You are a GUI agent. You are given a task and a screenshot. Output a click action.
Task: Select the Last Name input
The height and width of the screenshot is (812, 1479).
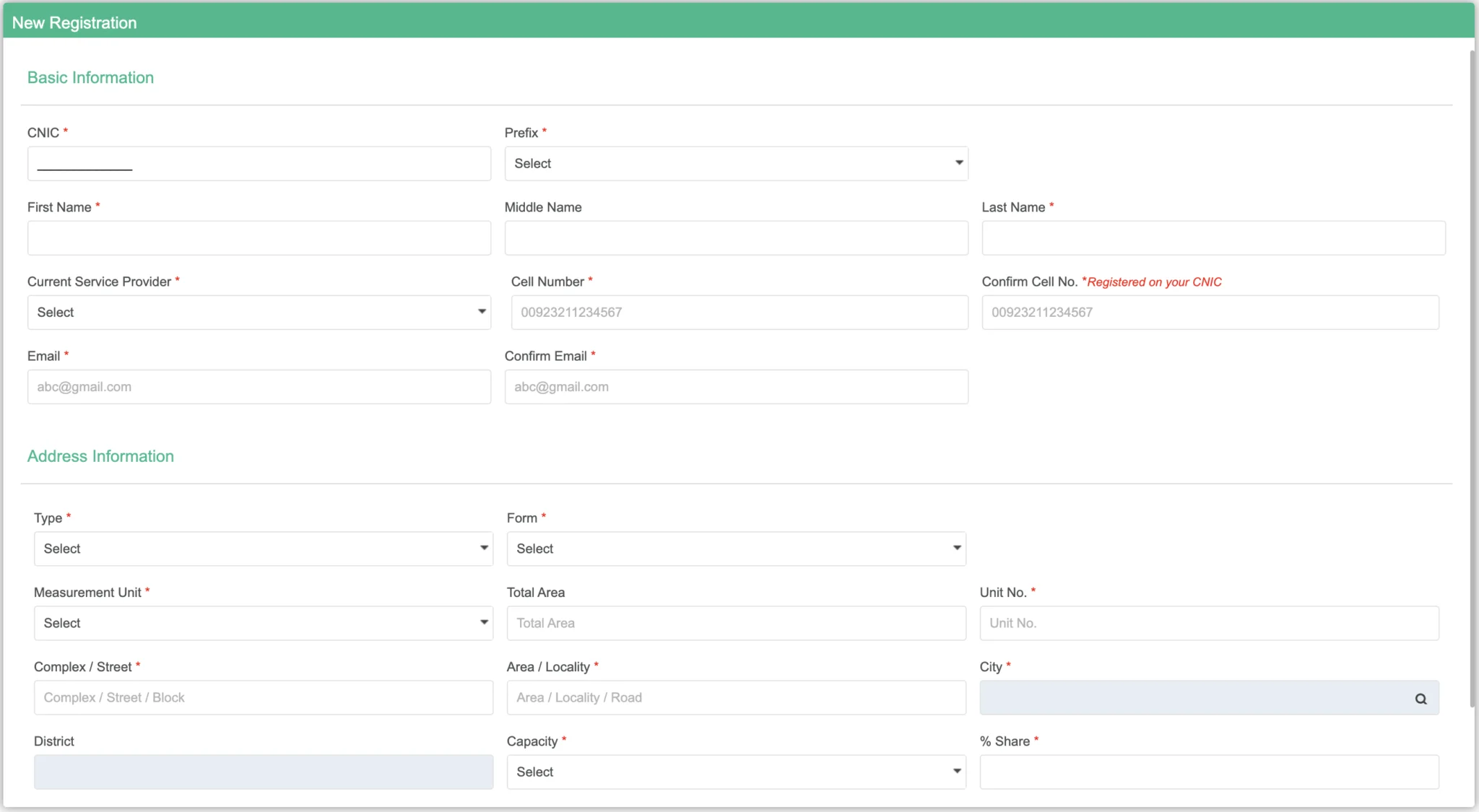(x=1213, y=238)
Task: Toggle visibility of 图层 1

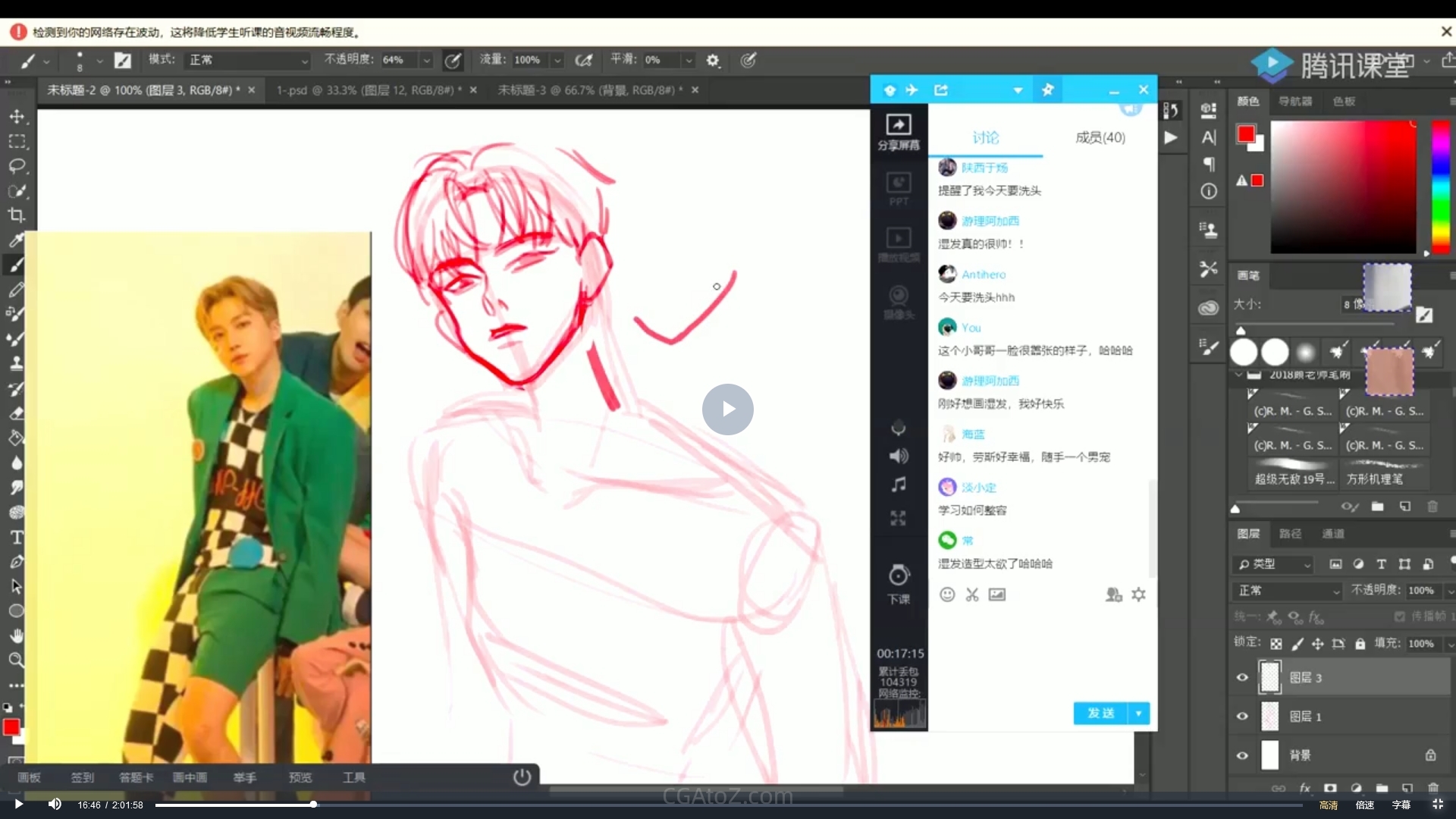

» **EXERCISE REQUIREMENTS**
The whole listing above, line by line, needs to be copied exactly, except for any images.

» **OUTPUT OF THE EXERCISE**
You are a GUI agent. You are given a task and a screenshot. Output a click action.
Task: Select the Last Name input
The height and width of the screenshot is (812, 1479).
(x=1213, y=238)
Task: Toggle visibility of 图层 1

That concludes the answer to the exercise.